No amount of haunted house jump scares, or horror movie monsters can compare to the terrors of real life. Thanks to social platforms like Tik Tok we are able to get a POV shot directly into the unfiltered creepiness of people all around the world. The scary thing is, we aren't a fly on the wall, this is what people are filming. What these people do in their private lives still remains a chilling mystery.
No one takes documenting these weirdos more seriously than the account @SharonLeftMe. The gifs below are light compared to the absolutely fucked, twisted content the account normally posts. Give SharonLeftMe a follow and watch these videos below and more.
1. Creature From The Pink LaGoon-Fest: The other title for this was going to be Majin Bucocki, but I didn't want people to know I fuck with DBZ. BUT, compared with freaks on this SharonLeftMe, I don't feel weird admitting it.
Candy Corn Tree: Candy corn is disgusting, so if you were to tell me it isn't made of pure sugar, candy corn actually grows on an a deformed penis in a laboratory petri dish. I'd believe you.
Vore For Me: This video is porn for a fetish called Vore. The kink involves being eaten by or eating someone/ something, real or imaginary. I've never been less turned on by porn while still somehow wanting to have sex with the snakes ribbed for your pleasure throat.
This is another Vore fetish video that kind of rocks and plays out more like a funny looney tunes cartoon than kink porn.
Textbook Serial Killer: This guy has the look of a cold blooded murderer nailed down. Home haircut, gaunt face, beady dead Scott Farkus eyes, which means at the very least this dude sows together animal body parts in his parent's cellar. While this is guy is scary, the video is more of a PSA for the dangers of not keeping up with dental hygiene. This dudes rotten fangs make this video unpleasant from the jump, and less focused on how he wants to torture and fuck your dead corpse at the end of the relationship.

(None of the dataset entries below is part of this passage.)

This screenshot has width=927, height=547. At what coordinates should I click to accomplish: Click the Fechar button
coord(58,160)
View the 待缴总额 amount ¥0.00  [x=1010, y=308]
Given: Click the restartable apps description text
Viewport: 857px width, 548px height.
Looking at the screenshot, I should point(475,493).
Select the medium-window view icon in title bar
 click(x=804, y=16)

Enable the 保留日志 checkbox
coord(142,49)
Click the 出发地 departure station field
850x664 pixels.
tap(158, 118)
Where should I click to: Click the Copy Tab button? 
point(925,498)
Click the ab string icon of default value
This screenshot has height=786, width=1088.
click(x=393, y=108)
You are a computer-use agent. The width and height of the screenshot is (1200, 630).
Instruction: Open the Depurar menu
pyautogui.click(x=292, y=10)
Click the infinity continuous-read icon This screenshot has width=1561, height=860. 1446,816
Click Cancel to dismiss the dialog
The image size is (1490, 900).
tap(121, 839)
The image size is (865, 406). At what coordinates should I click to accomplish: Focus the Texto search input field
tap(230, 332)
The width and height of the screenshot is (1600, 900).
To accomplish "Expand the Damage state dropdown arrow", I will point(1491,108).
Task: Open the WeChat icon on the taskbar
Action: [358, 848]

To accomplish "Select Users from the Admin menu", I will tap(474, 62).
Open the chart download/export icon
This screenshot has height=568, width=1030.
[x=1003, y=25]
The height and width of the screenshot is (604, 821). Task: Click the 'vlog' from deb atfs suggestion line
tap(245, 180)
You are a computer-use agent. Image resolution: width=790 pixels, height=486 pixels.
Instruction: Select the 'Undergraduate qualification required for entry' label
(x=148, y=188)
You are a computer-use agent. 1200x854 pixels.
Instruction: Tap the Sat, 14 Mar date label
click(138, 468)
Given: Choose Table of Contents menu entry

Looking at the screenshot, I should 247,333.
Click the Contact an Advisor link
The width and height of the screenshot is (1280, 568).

HOV Lane Access: This is either an art student's portrayal of what fat cat politicians look like down at Tammany Hall, or some lonely man's disturbing fuck toy. Either way, the neck skin makes me hungry for a quesadilla.
Happy Halloween, Ma'am: Nothing will get you in the mood for spooky szn like blowing a Halloween decoration in a pair of your best red leather knee high boots. If this isn't Joey Camasta, it's a live look at Barbara Bush and President George Bush on a Saturday night in heaven.